Rewrite the records below as a JSON list of strings, with one string for each line and no entries for blank lines.

---------- TASK DATA

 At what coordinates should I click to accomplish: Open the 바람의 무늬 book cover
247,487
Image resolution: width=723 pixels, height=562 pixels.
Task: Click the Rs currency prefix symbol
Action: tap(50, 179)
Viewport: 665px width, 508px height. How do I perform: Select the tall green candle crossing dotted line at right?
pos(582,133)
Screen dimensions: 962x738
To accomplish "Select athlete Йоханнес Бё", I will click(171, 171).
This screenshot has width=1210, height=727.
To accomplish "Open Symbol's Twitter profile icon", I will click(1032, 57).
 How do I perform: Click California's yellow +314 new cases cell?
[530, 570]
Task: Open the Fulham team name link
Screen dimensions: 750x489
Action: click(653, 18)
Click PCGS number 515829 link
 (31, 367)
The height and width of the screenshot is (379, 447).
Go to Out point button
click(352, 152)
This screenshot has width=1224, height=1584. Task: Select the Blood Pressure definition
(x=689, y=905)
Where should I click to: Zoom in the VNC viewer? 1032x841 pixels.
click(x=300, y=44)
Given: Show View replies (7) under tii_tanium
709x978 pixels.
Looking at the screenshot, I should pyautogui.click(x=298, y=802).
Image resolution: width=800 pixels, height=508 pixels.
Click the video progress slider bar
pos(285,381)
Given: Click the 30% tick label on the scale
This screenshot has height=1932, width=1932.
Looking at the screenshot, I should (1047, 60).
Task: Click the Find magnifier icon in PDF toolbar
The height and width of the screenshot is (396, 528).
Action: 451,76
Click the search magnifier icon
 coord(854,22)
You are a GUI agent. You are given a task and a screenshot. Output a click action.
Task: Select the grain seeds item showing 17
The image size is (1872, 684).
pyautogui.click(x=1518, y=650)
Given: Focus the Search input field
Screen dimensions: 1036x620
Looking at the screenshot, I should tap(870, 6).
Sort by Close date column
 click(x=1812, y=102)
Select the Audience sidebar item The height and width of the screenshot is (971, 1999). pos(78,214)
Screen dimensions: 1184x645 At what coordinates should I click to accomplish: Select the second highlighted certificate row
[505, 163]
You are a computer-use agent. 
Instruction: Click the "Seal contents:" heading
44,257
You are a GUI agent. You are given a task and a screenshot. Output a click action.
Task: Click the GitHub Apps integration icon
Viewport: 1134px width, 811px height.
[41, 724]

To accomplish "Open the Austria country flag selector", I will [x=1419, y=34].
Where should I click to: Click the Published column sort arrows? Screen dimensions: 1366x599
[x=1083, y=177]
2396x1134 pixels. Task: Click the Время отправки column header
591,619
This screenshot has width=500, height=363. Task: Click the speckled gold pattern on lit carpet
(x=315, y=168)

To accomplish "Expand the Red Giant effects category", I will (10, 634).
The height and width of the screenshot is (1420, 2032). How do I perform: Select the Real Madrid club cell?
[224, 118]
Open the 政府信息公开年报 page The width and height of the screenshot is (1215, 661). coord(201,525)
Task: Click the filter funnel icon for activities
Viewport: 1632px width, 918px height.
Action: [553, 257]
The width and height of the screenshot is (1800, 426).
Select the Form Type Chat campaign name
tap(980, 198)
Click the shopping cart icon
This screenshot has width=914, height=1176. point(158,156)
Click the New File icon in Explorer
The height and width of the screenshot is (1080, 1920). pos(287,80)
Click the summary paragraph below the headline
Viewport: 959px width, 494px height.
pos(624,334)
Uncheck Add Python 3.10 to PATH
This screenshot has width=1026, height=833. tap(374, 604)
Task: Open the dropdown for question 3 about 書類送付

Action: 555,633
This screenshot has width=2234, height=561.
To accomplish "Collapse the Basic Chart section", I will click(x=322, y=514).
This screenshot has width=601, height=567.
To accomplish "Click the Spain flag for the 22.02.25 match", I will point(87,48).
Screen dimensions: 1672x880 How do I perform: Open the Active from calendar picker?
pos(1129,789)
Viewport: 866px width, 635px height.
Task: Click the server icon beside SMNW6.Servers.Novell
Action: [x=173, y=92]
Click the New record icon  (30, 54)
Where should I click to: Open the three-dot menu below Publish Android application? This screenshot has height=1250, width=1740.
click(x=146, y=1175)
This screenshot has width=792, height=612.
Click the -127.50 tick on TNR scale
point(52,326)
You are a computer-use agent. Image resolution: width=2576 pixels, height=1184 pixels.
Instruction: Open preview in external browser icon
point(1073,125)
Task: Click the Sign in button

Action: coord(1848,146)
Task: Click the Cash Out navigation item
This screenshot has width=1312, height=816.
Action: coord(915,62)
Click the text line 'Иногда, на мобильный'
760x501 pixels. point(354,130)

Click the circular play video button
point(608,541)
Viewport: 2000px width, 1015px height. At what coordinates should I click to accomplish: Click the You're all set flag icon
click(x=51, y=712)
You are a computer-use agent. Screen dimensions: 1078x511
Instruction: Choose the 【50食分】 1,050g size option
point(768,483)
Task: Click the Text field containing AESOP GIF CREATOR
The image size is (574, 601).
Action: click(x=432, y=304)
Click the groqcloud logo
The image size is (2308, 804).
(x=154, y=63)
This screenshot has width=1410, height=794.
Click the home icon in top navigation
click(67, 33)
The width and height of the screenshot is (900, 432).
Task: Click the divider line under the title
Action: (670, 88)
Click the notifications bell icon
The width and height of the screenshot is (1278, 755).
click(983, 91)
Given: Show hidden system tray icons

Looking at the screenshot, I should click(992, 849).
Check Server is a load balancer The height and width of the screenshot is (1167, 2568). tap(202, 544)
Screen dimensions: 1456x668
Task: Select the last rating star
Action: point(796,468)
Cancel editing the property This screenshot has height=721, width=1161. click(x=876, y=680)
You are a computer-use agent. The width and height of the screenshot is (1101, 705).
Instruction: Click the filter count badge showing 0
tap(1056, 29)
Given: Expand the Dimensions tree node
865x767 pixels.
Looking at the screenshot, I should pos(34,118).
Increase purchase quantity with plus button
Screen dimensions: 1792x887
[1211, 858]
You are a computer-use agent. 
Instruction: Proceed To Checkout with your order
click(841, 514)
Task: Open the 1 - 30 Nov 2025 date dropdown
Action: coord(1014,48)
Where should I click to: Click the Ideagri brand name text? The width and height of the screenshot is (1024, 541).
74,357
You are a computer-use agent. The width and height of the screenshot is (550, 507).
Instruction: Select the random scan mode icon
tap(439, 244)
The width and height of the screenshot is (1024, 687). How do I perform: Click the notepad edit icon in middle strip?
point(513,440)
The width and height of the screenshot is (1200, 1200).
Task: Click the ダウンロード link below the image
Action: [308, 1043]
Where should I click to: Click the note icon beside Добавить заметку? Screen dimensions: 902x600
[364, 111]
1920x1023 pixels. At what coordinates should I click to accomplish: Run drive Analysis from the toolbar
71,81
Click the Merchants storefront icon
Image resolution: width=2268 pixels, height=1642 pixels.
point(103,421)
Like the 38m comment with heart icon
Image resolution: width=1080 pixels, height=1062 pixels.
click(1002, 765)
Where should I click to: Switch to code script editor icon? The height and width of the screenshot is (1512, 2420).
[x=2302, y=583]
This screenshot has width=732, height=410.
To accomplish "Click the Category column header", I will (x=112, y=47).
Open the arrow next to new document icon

--------------------

**TASK RESULT**:
[
  " At what coordinates should I click to accomplish: Open the 바람의 무늬 book cover",
  "247,487",
  "Image resolution: width=723 pixels, height=562 pixels.",
  "Task: Click the Rs currency prefix symbol",
  "Action: tap(50, 179)",
  "Viewport: 665px width, 508px height. How do I perform: Select the tall green candle crossing dotted line at right?",
  "pos(582,133)",
  "Screen dimensions: 962x738",
  "To accomplish \"Select athlete Йоханнес Бё\", I will click(171, 171).",
  "This screenshot has width=1210, height=727.",
  "To accomplish \"Open Symbol's Twitter profile icon\", I will click(1032, 57).",
  " How do I perform: Click California's yellow +314 new cases cell?",
  "[530, 570]",
  "Task: Open the Fulham team name link",
  "Screen dimensions: 750x489",
  "Action: click(653, 18)",
  "Click PCGS number 515829 link",
  " (31, 367)",
  "The height and width of the screenshot is (379, 447).",
  "Go to Out point button",
  "click(352, 152)",
  "This screenshot has width=1224, height=1584. Task: Select the Blood Pressure definition",
  "(x=689, y=905)",
  "Where should I click to: Zoom in the VNC viewer? 1032x841 pixels.",
  "click(x=300, y=44)",
  "Given: Show View replies (7) under tii_tanium",
  "709x978 pixels.",
  "Looking at the screenshot, I should pyautogui.click(x=298, y=802).",
  "Image resolution: width=800 pixels, height=508 pixels.",
  "Click the video progress slider bar",
  "pos(285,381)",
  "Given: Click the 30% tick label on the scale",
  "This screenshot has height=1932, width=1932.",
  "Looking at the screenshot, I should (1047, 60).",
  "Task: Click the Find magnifier icon in PDF toolbar",
  "The height and width of the screenshot is (396, 528).",
  "Action: 451,76",
  "Click the search magnifier icon",
  " coord(854,22)",
  "You are a GUI agent. You are given a task and a screenshot. Output a click action.",
  "Task: Select the grain seeds item showing 17",
  "The image size is (1872, 684).",
  "pyautogui.click(x=1518, y=650)",
  "Given: Focus the Search input field",
  "Screen dimensions: 1036x620",
  "Looking at the screenshot, I should tap(870, 6).",
  "Sort by Close date column",
  " click(x=1812, y=102)",
  "Select the Audience sidebar item The height and width of the screenshot is (971, 1999). pos(78,214)",
  "Screen dimensions: 1184x645 At what coordinates should I click to accomplish: Select the second highlighted certificate row",
  "[505, 163]",
  "You are a computer-use agent. ",
  "Instruction: Click the \"Seal contents:\" heading",
  "44,257",
  "You are a GUI agent. You are given a task and a screenshot. Output a click action.",
  "Task: Click the GitHub Apps integration icon",
  "Viewport: 1134px width, 811px height.",
  "[41, 724]",
  "To accomplish \"Open the Austria country flag selector\", I will [x=1419, y=34].",
  "Where should I click to: Click the Published column sort arrows? Screen dimensions: 1366x599",
  "[x=1083, y=177]",
  "2396x1134 pixels. Task: Click the Время отправки column header",
  "591,619",
  "This screenshot has width=500, height=363. Task: Click the speckled gold pattern on lit carpet",
  "(x=315, y=168)",
  "To accomplish \"Expand the Red Giant effects category\", I will (10, 634).",
  "The height and width of the screenshot is (1420, 2032). How do I perform: Select the Real Madrid club cell?",
  "[224, 118]",
  "Open the 政府信息公开年报 page The width and height of the screenshot is (1215, 661). coord(201,525)",
  "Task: Click the filter funnel icon for activities",
  "Viewport: 1632px width, 918px height.",
  "Action: [553, 257]",
  "The width and height of the screenshot is (1800, 426).",
  "Select the Form Type Chat campaign name",
  "tap(980, 198)",
  "Click the shopping cart icon",
  "This screenshot has width=914, height=1176. point(158,156)",
  "Click the New File icon in Explorer",
  "The height and width of the screenshot is (1080, 1920). pos(287,80)",
  "Click the summary paragraph below the headline",
  "Viewport: 959px width, 494px height.",
  "pos(624,334)",
  "Uncheck Add Python 3.10 to PATH",
  "This screenshot has width=1026, height=833. tap(374, 604)",
  "Task: Open the dropdown for question 3 about 書類送付",
  "Action: 555,633",
  "This screenshot has width=2234, height=561.",
  "To accomplish \"Collapse the Basic Chart section\", I will click(x=322, y=514).",
  "This screenshot has width=601, height=567.",
  "To accomplish \"Click the Spain flag for the 22.02.25 match\", I will point(87,48).",
  "Screen dimensions: 1672x880 How do I perform: Open the Active from calendar picker?",
  "pos(1129,789)",
  "Viewport: 866px width, 635px height.",
  "Task: Click the server icon beside SMNW6.Servers.Novell",
  "Action: [x=173, y=92]",
  "Click the New record icon  (30, 54)",
  "Where should I click to: Open the three-dot menu below Publish Android application? This screenshot has height=1250, width=1740.",
  "click(x=146, y=1175)",
  "This screenshot has width=792, height=612.",
  "Click the -127.50 tick on TNR scale",
  "point(52,326)",
  "You are a computer-use agent. Image resolution: width=2576 pixels, height=1184 pixels.",
  "Instruction: Open preview in external browser icon",
  "point(1073,125)",
  "Task: Click the Sign in button",
  "Action: coord(1848,146)",
  "Task: Click the Cash Out navigation item",
  "This screenshot has width=1312, height=816.",
  "Action: coord(915,62)",
  "Click the text line 'Иногда, на мобильный'",
  "760x501 pixels. point(354,130)",
  "Click the circular play video button",
  "point(608,541)",
  "Viewport: 2000px width, 1015px height. At what coordinates should I click to accomplish: Click the You're all set flag icon",
  "click(x=51, y=712)",
  "You are a computer-use agent. Screen dimensions: 1078x511",
  "Instruction: Choose the 【50食分】 1,050g size option",
  "point(768,483)",
  "Task: Click the Text field containing AESOP GIF CREATOR",
  "The image size is (574, 601).",
  "Action: click(x=432, y=304)",
  "Click the groqcloud logo",
  "The image size is (2308, 804).",
  "(x=154, y=63)",
  "This screenshot has width=1410, height=794.",
  "Click the home icon in top navigation",
  "click(67, 33)",
  "The width and height of the screenshot is (900, 432).",
  "Task: Click the divider line under the title",
  "Action: (670, 88)",
  "Click the notifications bell icon",
  "The width and height of the screenshot is (1278, 755).",
  "click(983, 91)",
  "Given: Show hidden system tray icons",
  "Looking at the screenshot, I should click(992, 849).",
  "Check Server is a load balancer The height and width of the screenshot is (1167, 2568). tap(202, 544)",
  "Screen dimensions: 1456x668",
  "Task: Select the last rating star",
  "Action: point(796,468)",
  "Cancel editing the property This screenshot has height=721, width=1161. click(x=876, y=680)",
  "You are a computer-use agent. The width and height of the screenshot is (1101, 705).",
  "Instruction: Click the filter count badge showing 0",
  "tap(1056, 29)",
  "Given: Expand the Dimensions tree node",
  "865x767 pixels.",
  "Looking at the screenshot, I should pos(34,118).",
  "Increase purchase quantity with plus button",
  "Screen dimensions: 1792x887",
  "[1211, 858]",
  "You are a computer-use agent. ",
  "Instruction: Proceed To Checkout with your order",
  "click(841, 514)",
  "Task: Open the 1 - 30 Nov 2025 date dropdown",
  "Action: coord(1014,48)",
  "Where should I click to: Click the Ideagri brand name text? The width and height of the screenshot is (1024, 541).",
  "74,357",
  "You are a computer-use agent. The width and height of the screenshot is (550, 507).",
  "Instruction: Select the random scan mode icon",
  "tap(439, 244)",
  "The width and height of the screenshot is (1024, 687). How do I perform: Click the notepad edit icon in middle strip?",
  "point(513,440)",
  "The width and height of the screenshot is (1200, 1200).",
  "Task: Click the ダウンロード link below the image",
  "Action: [308, 1043]",
  "Where should I click to: Click the note icon beside Добавить заметку? Screen dimensions: 902x600",
  "[364, 111]",
  "1920x1023 pixels. At what coordinates should I click to accomplish: Run drive Analysis from the toolbar",
  "71,81",
  "Click the Merchants storefront icon",
  "Image resolution: width=2268 pixels, height=1642 pixels.",
  "point(103,421)",
  "Like the 38m comment with heart icon",
  "Image resolution: width=1080 pixels, height=1062 pixels.",
  "click(1002, 765)",
  "Where should I click to: Switch to code script editor icon? The height and width of the screenshot is (1512, 2420).",
  "[x=2302, y=583]",
  "This screenshot has width=732, height=410.",
  "To accomplish \"Click the Category column header\", I will (x=112, y=47).",
  "Open the arrow next to new document icon"
]